Update the entries from the line with "You are a GUI" to the line with "Click info icon for Business Chat with AI", both ends included, by replacing "five-star" with "5-star" and leaving everything else unchanged. Do not include the pictures in your answer.
** Begin Record extracts **
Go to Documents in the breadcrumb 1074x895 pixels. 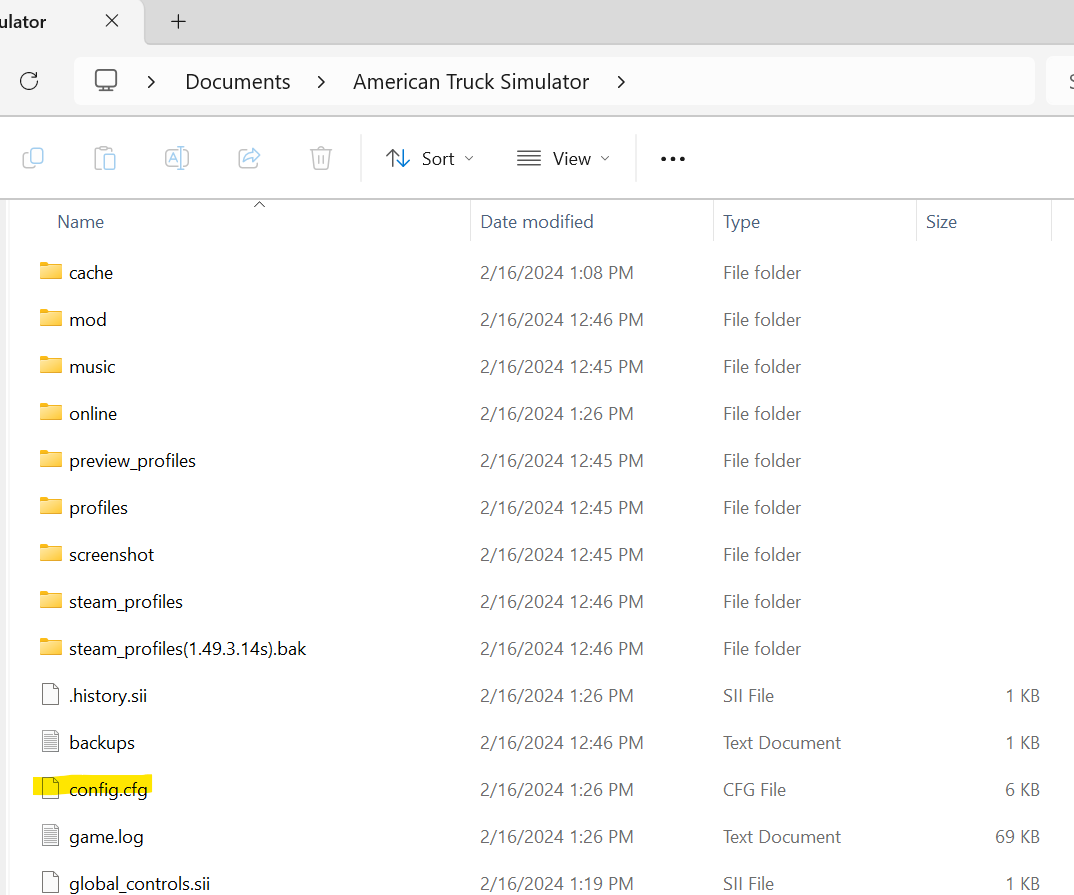(238, 82)
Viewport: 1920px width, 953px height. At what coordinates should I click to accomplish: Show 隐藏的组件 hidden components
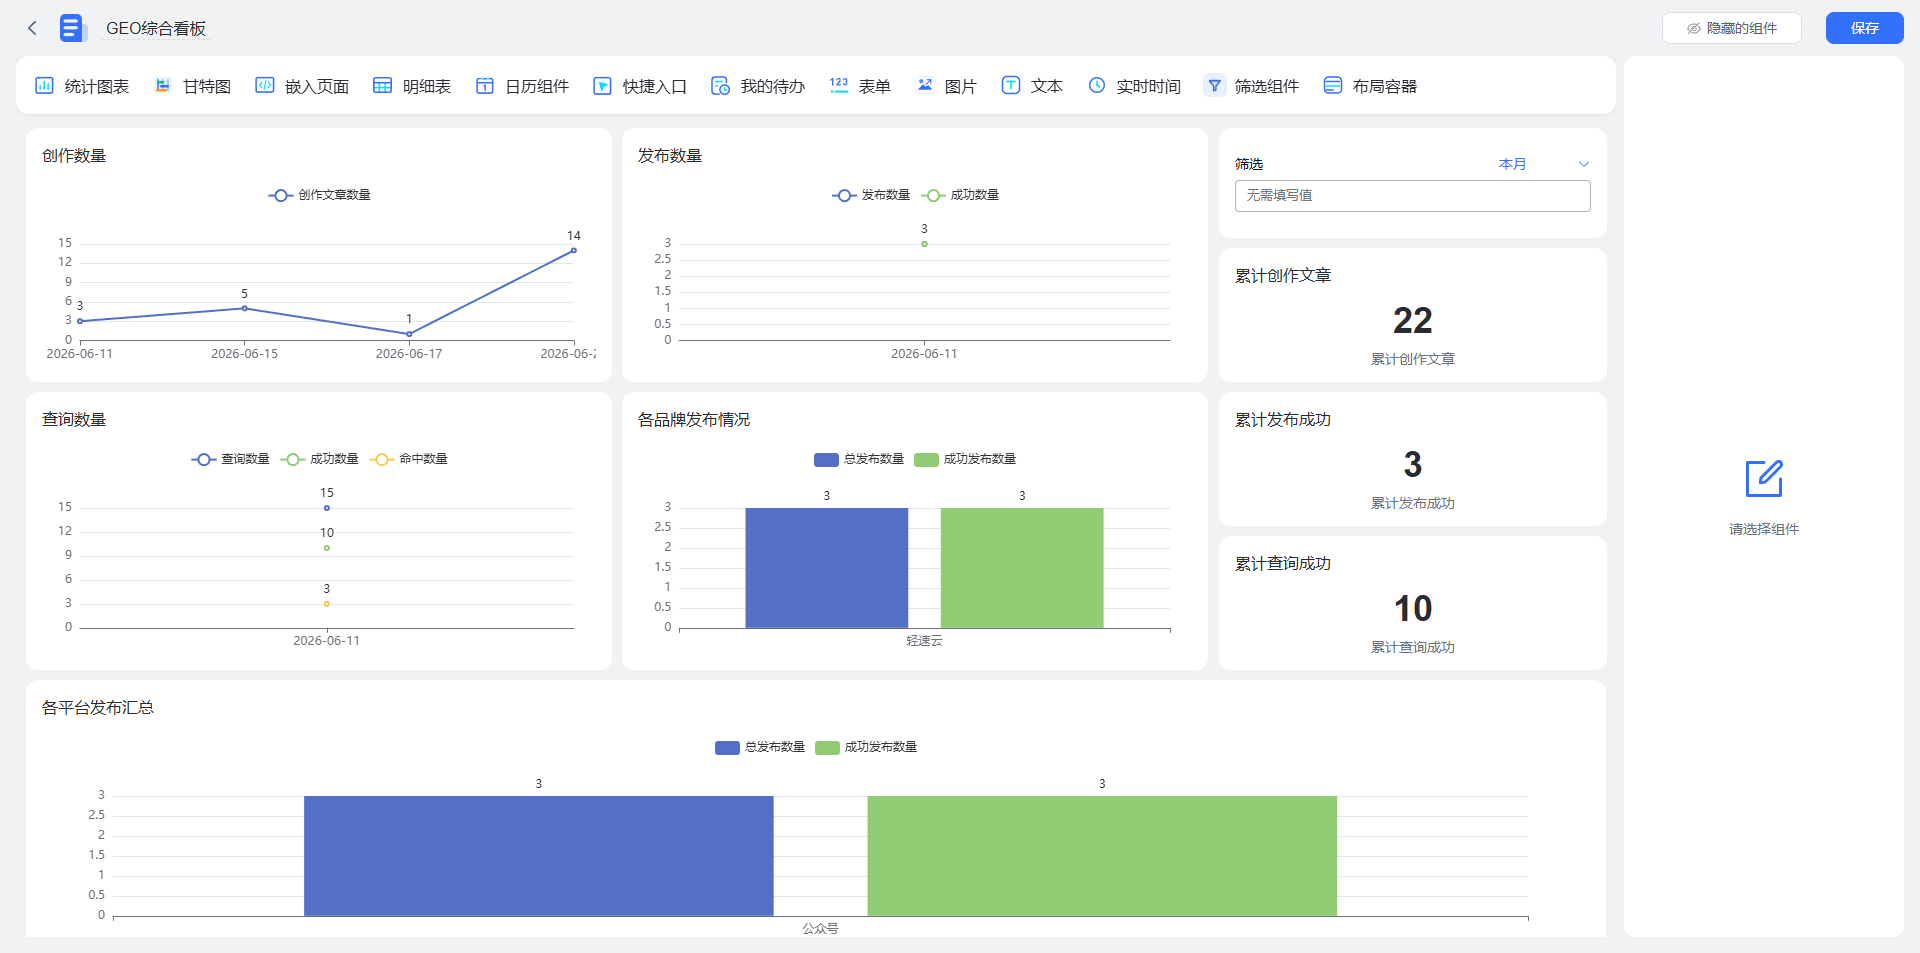(1732, 28)
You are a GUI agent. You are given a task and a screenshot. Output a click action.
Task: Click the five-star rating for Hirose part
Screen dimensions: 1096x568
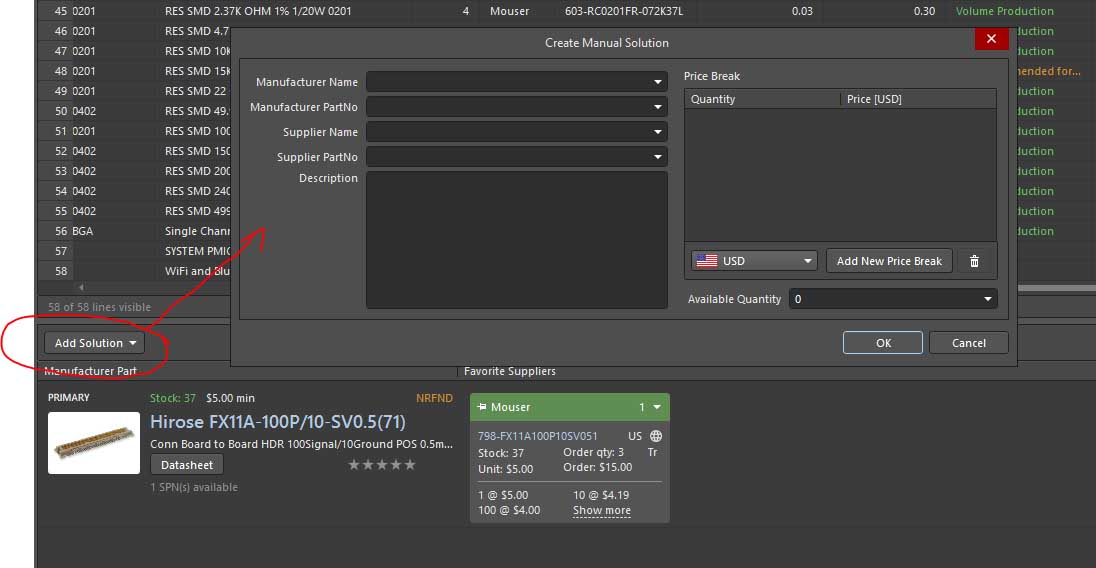click(x=381, y=465)
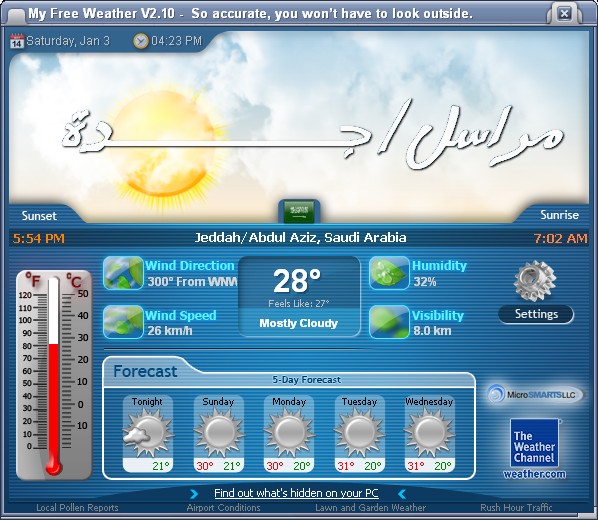Select the Tuesday forecast tile
598x520 pixels.
[359, 434]
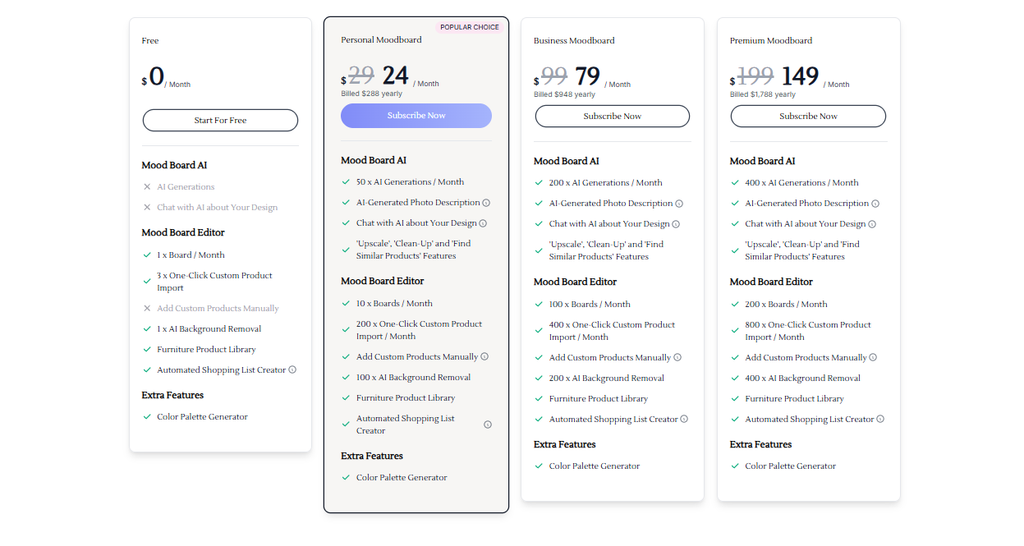Click info icon for Business Chat with AI
Image resolution: width=1024 pixels, height=546 pixels.
[676, 224]
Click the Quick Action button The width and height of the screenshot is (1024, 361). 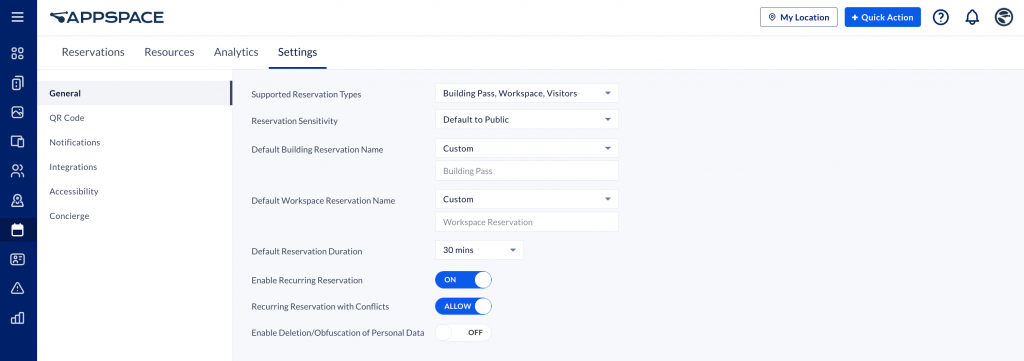coord(882,18)
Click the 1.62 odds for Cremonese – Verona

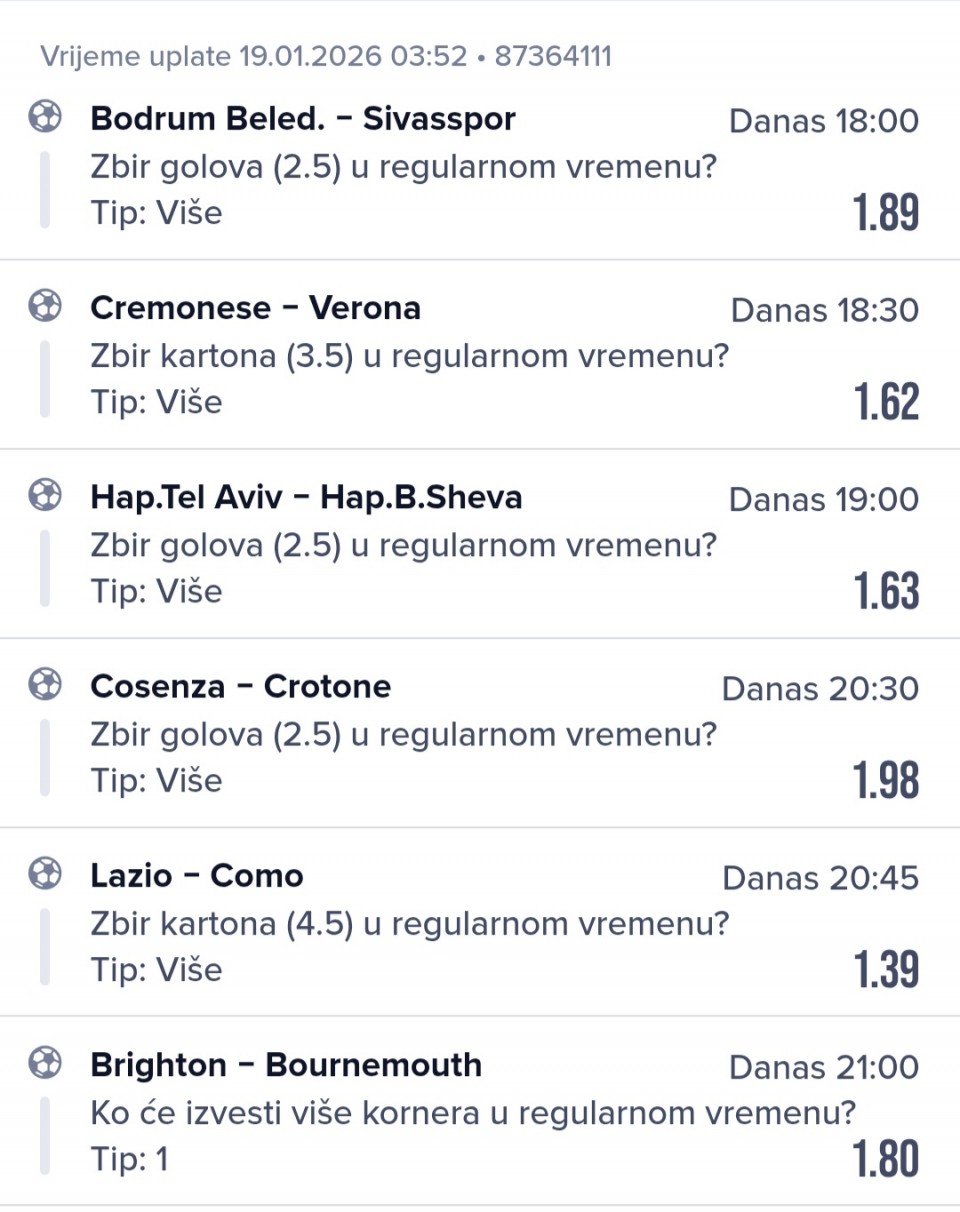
** End Record extracts **
### Full response
You are a GUI agent. You are given a task and a screenshot. Output a click action.
Task: Click the 5-star rating for Hirose part
Screen dimensions: 1096x568
click(x=381, y=465)
Select the Tuesday forecast tile
598x520 pixels.
[359, 434]
Click info icon for Business Chat with AI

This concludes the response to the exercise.